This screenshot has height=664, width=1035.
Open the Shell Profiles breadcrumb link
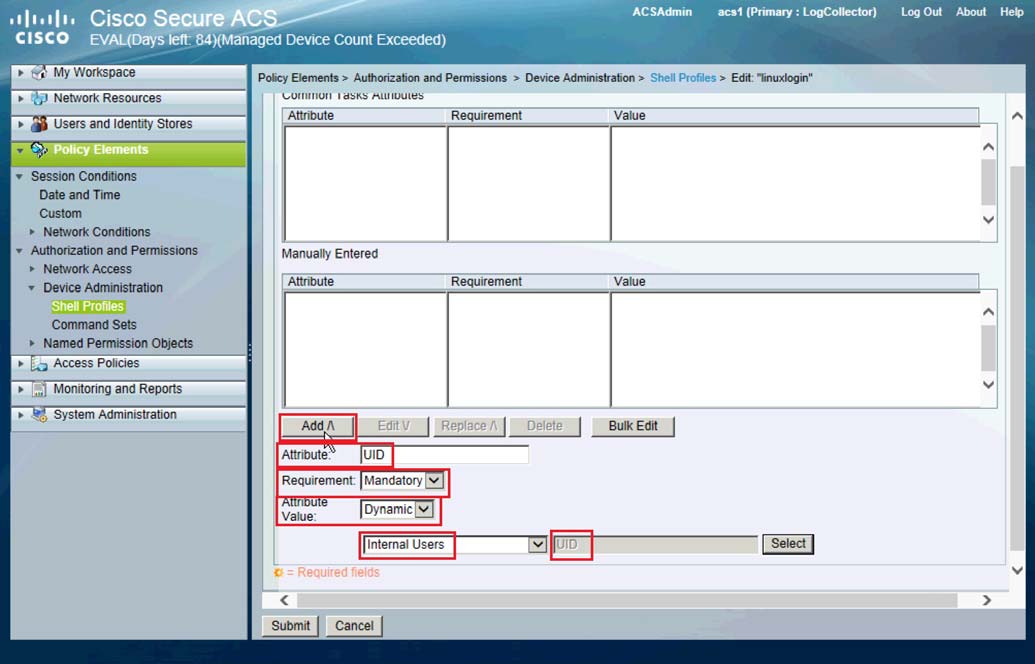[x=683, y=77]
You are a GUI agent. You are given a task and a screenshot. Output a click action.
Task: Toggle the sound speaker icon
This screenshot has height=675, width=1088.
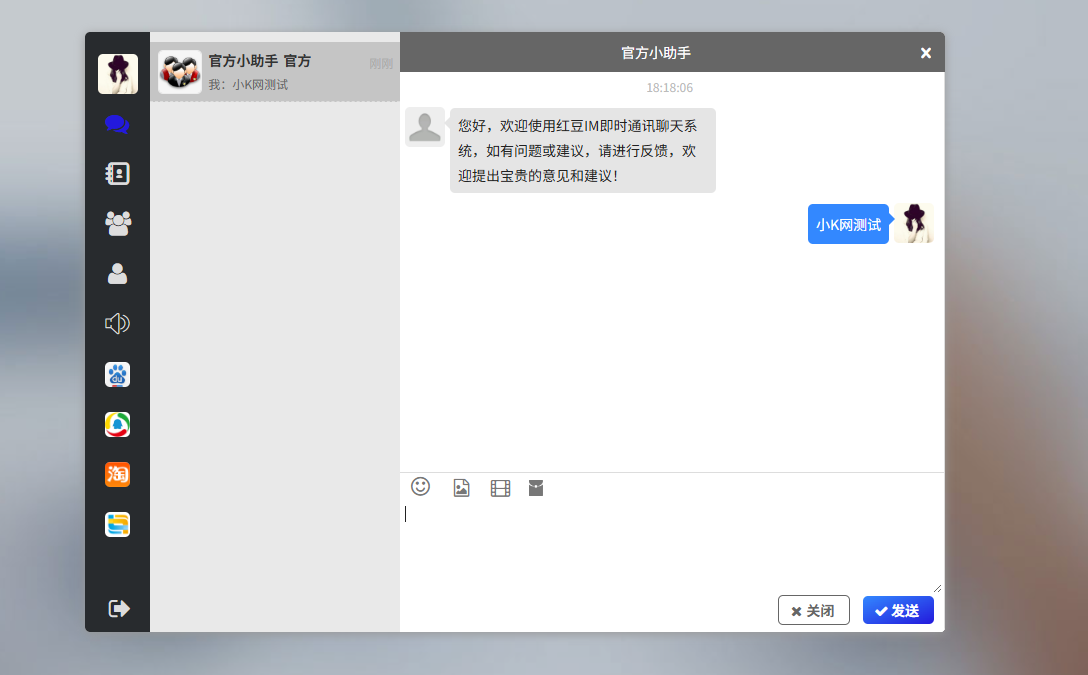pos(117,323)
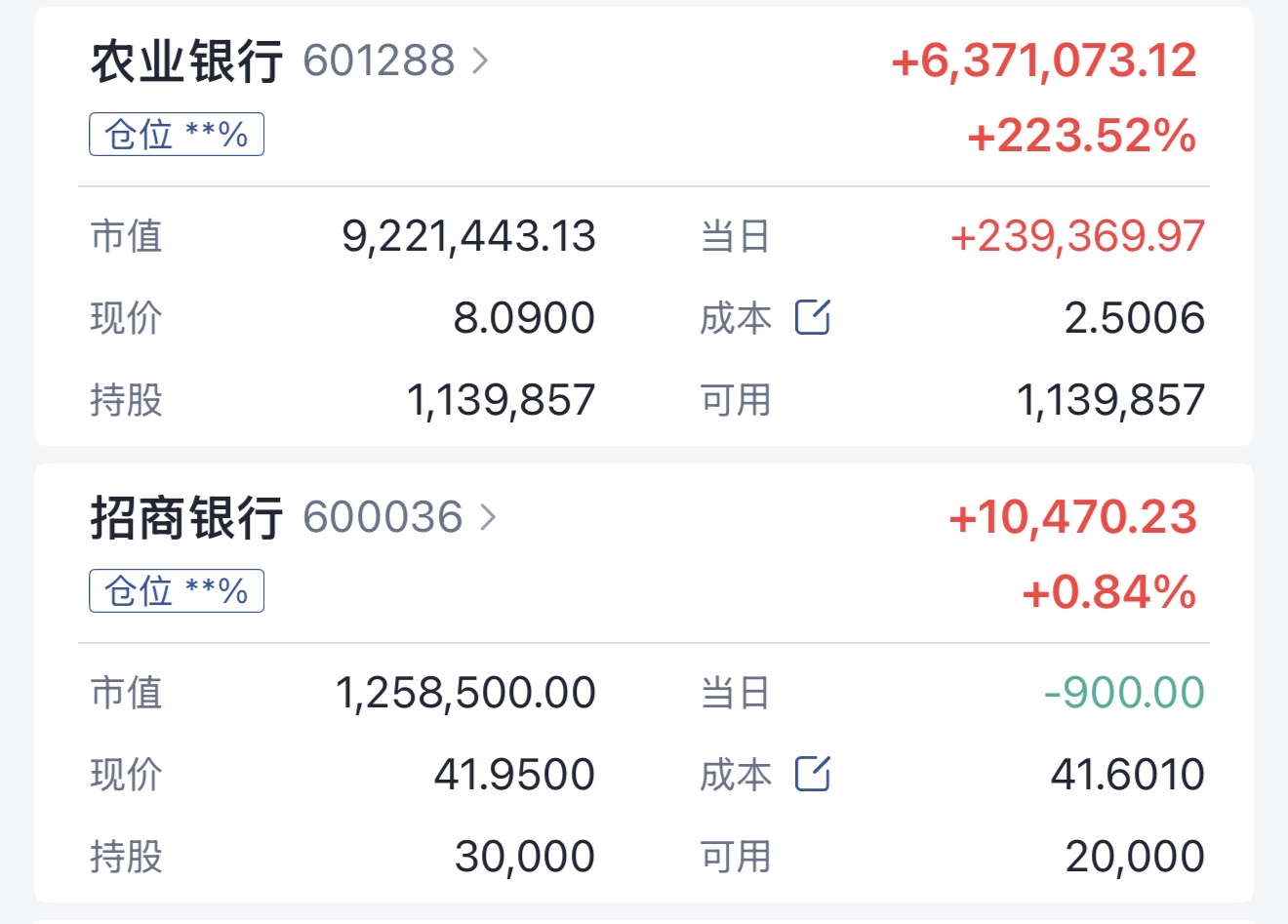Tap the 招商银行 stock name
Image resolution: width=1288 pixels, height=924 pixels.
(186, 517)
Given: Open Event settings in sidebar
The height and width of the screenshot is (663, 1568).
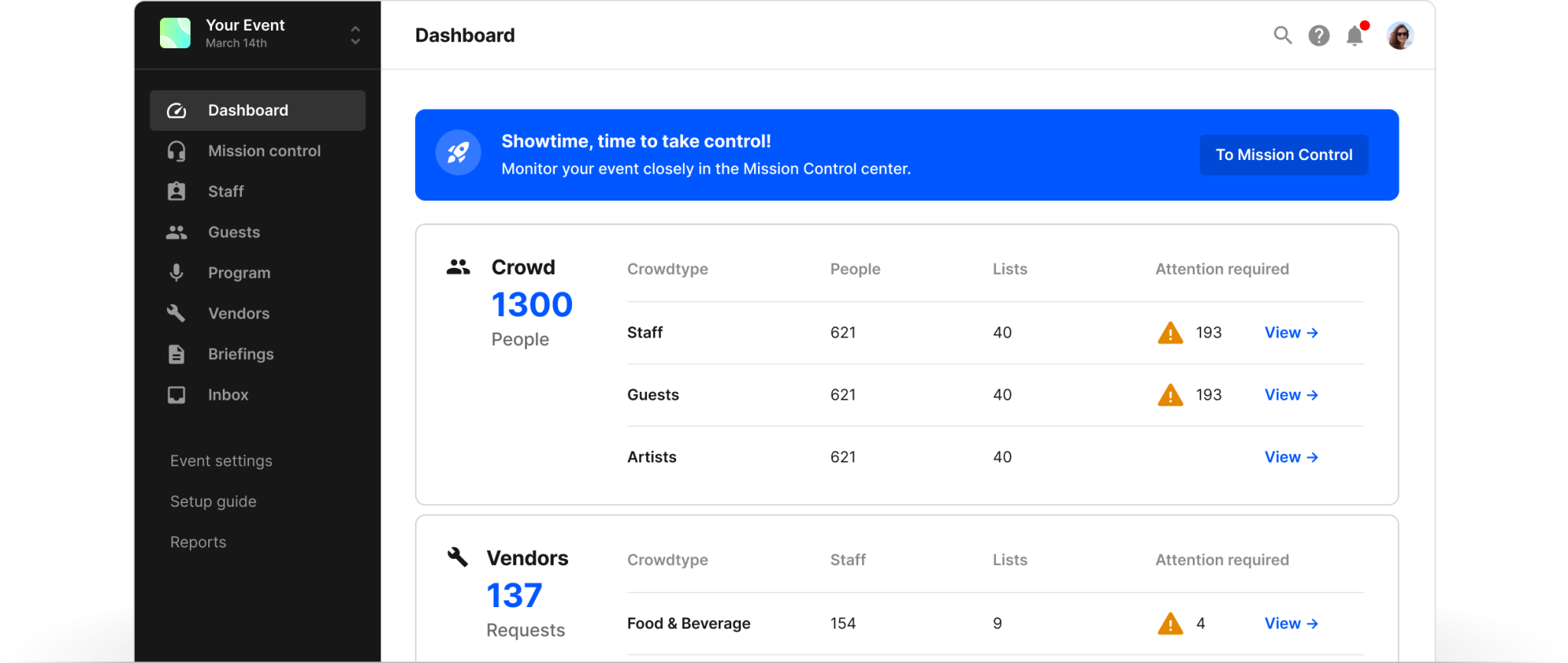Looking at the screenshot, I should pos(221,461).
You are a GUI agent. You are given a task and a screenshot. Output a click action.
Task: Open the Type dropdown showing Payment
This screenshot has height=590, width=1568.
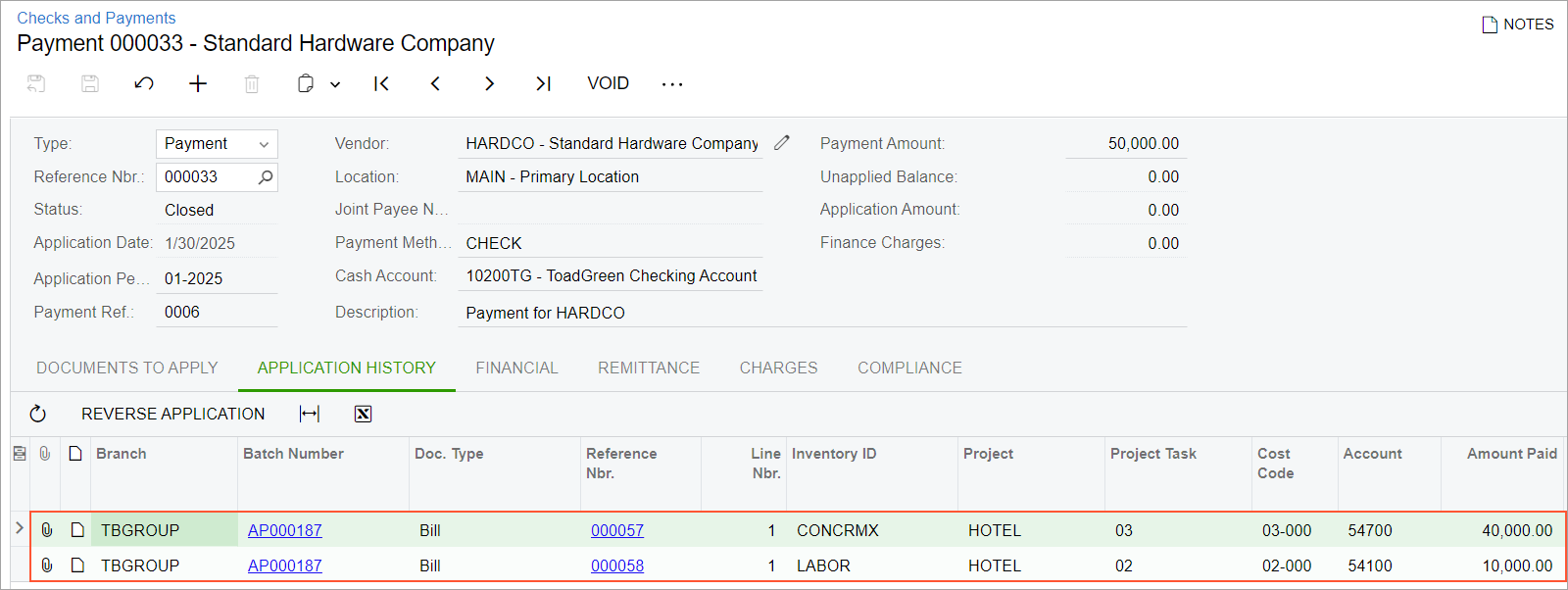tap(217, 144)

■ ■ ■

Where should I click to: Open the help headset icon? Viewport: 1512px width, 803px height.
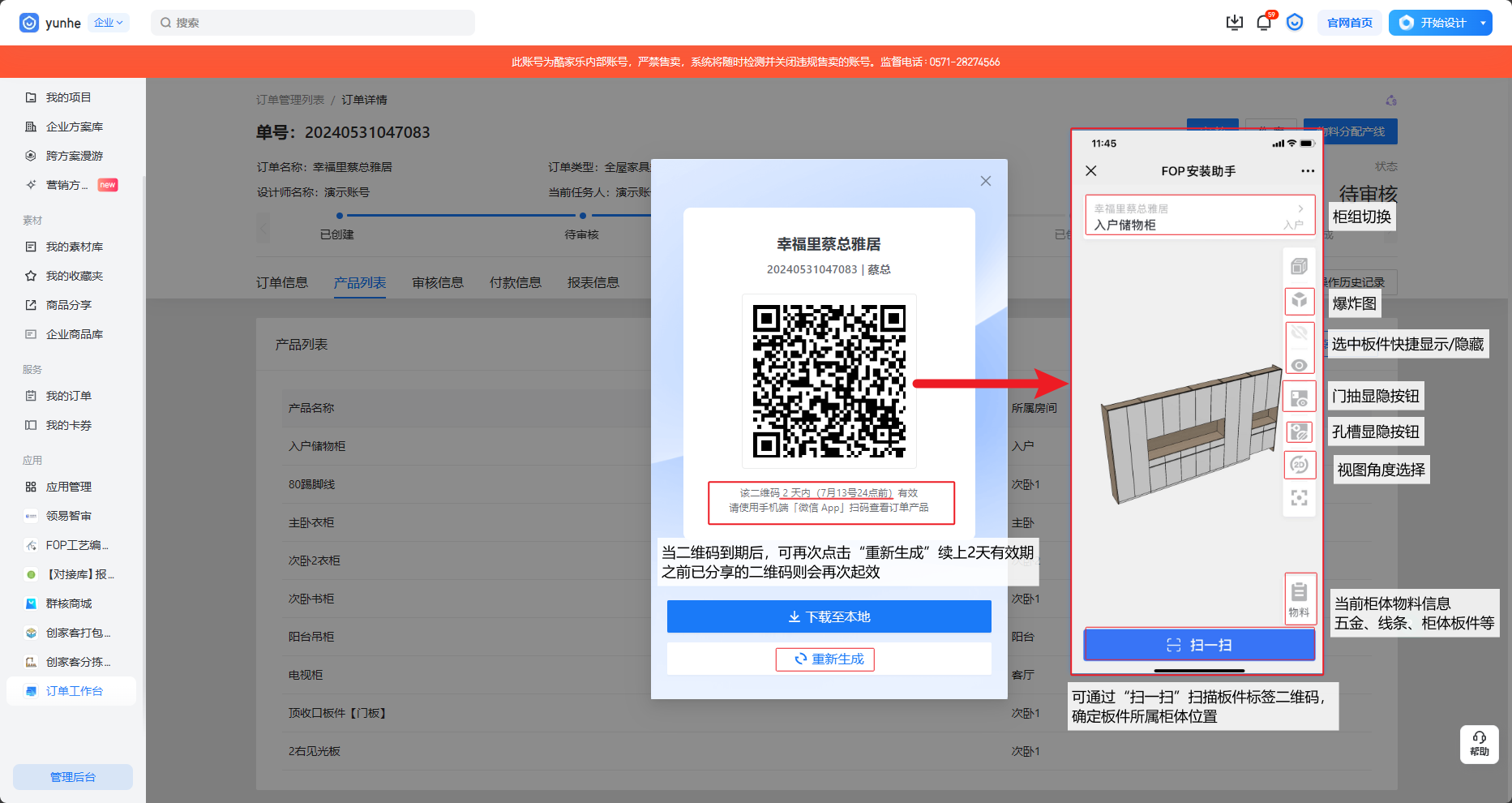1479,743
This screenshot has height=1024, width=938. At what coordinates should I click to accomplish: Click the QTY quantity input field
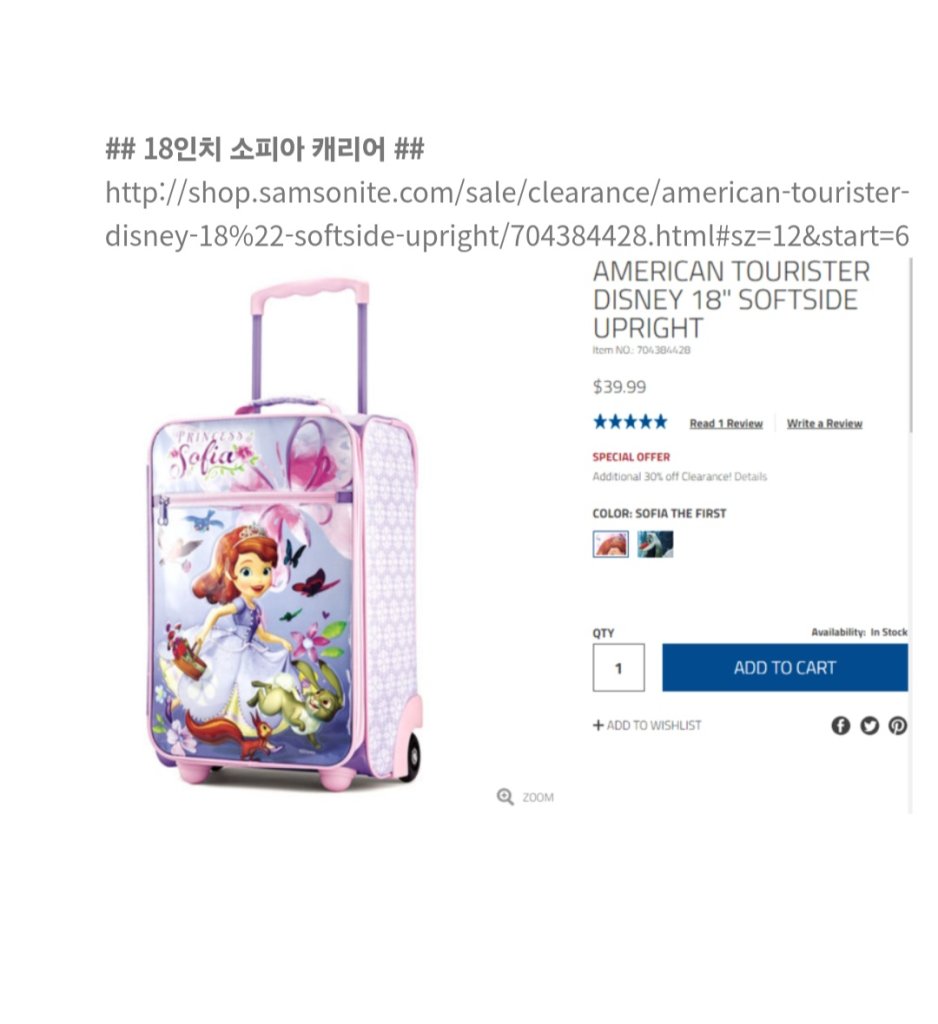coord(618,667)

■ ■ ■

Given exercise
Please quote the lines from the one containing "This screenshot has height=664, width=1035." through the one containing "[x=683, y=77]" word for word, leaving out the pictures.

Exercise answer
This screenshot has height=664, width=1035.
Open the Shell Profiles breadcrumb link
[x=683, y=77]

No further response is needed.